Aim of the exercise: Filter out every line below that lacks "computer", and copy the rest.

(Pixel coordinate grounding data)
※
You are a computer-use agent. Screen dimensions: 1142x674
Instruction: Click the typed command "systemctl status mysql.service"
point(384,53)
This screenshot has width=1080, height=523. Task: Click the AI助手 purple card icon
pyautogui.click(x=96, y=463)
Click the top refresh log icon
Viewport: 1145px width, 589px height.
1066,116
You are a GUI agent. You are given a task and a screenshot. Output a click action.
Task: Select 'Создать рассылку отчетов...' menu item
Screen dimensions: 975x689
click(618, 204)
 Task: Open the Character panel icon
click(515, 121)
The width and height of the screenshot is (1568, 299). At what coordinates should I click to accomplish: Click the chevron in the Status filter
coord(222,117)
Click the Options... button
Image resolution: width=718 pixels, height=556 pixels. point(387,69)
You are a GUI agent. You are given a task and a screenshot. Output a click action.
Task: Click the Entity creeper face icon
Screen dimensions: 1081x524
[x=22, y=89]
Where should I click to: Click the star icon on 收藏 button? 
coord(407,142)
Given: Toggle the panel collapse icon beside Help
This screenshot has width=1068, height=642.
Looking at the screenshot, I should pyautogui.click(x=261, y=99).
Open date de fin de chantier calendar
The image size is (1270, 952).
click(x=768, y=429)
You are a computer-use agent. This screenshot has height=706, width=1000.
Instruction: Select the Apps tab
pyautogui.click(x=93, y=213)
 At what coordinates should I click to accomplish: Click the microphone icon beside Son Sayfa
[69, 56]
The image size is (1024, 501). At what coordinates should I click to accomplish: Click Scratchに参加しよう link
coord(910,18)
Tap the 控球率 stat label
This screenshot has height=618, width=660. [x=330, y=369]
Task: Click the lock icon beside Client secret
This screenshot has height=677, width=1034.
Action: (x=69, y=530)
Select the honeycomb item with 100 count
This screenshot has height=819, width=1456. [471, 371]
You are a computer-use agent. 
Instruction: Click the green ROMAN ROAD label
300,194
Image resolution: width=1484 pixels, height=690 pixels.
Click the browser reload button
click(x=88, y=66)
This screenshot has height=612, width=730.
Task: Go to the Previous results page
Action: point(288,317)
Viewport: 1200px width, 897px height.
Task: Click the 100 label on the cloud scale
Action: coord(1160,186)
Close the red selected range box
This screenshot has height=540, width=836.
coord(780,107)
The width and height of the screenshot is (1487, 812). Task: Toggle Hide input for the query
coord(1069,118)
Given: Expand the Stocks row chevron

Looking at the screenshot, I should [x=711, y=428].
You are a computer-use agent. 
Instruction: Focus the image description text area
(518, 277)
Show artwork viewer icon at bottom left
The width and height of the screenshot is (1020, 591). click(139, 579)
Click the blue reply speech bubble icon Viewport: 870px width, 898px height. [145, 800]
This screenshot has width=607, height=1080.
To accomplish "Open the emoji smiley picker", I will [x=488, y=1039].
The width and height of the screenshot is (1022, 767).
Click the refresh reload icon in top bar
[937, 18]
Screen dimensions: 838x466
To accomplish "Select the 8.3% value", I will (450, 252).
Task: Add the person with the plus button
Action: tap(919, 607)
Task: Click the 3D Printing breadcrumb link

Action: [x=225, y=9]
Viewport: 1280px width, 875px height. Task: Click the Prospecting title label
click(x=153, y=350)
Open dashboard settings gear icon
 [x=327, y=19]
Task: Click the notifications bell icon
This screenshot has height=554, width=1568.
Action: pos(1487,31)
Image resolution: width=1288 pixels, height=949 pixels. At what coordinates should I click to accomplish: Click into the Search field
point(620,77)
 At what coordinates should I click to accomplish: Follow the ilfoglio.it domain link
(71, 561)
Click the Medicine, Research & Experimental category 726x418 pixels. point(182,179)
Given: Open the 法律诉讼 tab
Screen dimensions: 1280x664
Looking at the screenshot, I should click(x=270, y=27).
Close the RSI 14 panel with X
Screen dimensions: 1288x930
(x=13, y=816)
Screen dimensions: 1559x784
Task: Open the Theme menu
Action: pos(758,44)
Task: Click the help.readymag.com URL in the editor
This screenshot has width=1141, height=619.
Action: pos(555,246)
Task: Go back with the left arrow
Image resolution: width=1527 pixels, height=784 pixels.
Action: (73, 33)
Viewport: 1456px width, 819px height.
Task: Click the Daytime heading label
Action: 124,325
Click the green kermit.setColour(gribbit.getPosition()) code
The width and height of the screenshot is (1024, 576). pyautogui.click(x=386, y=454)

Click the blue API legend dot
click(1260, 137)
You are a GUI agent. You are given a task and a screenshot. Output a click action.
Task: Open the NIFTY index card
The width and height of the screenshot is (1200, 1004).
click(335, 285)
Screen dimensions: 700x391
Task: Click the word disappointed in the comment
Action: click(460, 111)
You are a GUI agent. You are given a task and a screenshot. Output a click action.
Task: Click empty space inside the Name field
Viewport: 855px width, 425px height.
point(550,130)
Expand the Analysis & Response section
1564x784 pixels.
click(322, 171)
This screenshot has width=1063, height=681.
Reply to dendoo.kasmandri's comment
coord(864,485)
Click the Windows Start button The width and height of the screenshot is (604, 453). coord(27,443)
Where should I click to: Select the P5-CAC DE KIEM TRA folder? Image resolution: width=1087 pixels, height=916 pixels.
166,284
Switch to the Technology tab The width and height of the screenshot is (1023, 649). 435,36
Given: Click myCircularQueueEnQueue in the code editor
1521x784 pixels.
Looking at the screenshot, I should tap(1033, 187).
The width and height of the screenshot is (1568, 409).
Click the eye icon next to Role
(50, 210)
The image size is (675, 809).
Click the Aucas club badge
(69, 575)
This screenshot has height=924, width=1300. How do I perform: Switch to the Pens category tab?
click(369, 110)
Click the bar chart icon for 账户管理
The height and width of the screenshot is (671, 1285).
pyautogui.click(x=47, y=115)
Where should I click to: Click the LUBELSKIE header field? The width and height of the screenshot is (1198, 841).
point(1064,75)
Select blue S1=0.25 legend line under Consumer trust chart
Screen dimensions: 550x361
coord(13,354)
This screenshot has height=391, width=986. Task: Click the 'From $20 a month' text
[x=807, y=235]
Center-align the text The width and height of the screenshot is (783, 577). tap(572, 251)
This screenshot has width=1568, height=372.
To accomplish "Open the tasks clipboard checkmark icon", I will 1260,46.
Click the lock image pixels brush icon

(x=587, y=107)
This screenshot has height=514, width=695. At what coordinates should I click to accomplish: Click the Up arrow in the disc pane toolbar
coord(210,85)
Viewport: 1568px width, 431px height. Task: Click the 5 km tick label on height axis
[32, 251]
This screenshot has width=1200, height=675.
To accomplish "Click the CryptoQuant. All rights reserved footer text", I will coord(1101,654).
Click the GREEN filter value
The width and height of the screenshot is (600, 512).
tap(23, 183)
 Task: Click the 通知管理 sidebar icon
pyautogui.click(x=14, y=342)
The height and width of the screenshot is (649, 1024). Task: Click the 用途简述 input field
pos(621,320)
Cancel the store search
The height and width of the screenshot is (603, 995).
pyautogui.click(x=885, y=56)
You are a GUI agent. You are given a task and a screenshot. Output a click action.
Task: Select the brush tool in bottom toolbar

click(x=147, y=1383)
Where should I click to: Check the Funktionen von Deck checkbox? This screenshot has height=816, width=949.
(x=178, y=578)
※
Exercise solution:
You are a computer-use agent. Screen dimensions: 1142x674
You are a computer-use agent. This screenshot has height=706, width=1000.
You are a computer-use agent. 
You are a computer-use agent. 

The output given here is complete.